Workers in the United States left a record number of vacation days on the table last year, equating to billions in lost benefits, according to research from the U.S. Travel Association, Oxford Economics and Ipsos.
A total of 768 million days went unused in 2018, a 9% increase from 2017. Of those, 236 million were completely forfeited, which comes out to $65.5 billion in lost benefits.
Fifty-five percent of workers reported that they did not use all of their vacation days. If American workers used their time off to travel, the study says, the economic opportunity amounts to $151.5 billion in additional travel spending and would create 2 million American jobs.
One of the main culprits for the increase in unused vacation days is that the number of earned days off is increasing faster than workers are using them.

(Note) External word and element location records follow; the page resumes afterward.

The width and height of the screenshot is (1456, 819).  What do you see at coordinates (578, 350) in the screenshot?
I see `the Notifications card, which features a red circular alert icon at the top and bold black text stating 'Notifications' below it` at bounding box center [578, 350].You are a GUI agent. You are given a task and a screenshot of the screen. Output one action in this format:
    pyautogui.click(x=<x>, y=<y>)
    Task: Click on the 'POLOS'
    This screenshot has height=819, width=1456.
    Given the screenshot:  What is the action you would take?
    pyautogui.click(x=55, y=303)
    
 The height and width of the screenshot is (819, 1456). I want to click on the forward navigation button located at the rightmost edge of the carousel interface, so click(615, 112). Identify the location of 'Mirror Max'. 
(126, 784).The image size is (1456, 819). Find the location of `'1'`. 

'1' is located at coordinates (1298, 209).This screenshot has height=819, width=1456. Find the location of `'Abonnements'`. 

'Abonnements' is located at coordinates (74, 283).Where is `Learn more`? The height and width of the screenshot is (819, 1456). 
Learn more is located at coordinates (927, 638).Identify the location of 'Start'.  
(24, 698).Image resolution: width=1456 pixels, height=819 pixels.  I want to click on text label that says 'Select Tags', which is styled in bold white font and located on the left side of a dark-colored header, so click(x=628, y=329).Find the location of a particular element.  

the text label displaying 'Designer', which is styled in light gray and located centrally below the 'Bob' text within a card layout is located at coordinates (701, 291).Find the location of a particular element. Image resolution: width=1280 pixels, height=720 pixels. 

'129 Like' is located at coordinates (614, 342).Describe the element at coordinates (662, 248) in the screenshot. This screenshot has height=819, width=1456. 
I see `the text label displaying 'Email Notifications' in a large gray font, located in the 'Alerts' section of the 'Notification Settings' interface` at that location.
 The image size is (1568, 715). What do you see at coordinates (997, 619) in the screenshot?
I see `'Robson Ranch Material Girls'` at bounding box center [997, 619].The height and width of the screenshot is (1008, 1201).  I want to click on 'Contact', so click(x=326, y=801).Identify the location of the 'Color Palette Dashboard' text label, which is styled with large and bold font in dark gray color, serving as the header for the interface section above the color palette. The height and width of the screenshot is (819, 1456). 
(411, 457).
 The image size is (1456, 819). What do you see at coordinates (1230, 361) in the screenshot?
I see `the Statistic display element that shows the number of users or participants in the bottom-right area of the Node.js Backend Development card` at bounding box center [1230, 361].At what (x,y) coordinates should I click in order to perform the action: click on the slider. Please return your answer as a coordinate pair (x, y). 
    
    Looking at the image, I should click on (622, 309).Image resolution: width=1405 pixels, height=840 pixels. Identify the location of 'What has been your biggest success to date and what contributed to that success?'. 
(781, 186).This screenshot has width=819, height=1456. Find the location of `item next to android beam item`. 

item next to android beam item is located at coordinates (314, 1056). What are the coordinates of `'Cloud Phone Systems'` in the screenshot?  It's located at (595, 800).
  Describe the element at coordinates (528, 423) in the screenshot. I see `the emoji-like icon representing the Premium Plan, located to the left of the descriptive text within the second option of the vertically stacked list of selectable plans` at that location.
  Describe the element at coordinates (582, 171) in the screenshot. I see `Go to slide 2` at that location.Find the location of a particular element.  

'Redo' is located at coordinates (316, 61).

Workers did not use an average of 27.7% of their earned days off in 2018, up from 25.9% in 2017.
Although there was a large increase in unused vacation days, on average, American workers took more days off in 2018: 17.4, up from 17.2 off in 2017. However, that is a significant drop from the 20.3 average vacation days used from 1978 to 2000.
The study says one reason for the small increase in average days used is that employment is strong and benefits improved after the tax reform of 2017. Americans are also earning more paid time off, from 23.2 days in 2017 to 23.9 days in 2018.
"When I see how many vacation days went unused, I don't just see a number -- I see 768 million missed opportunities to recharge, experience something new and connect with family and friends," U.S. Travel Association President and CEO Roger Dow said in a statement. "However, it's an unfortunate truth that cost is the top barrier to travel. Despite the financial challenges of traveling, there are affordable alternatives to explore America -- whether it's a drive up the coast or a day trip to a neighboring town."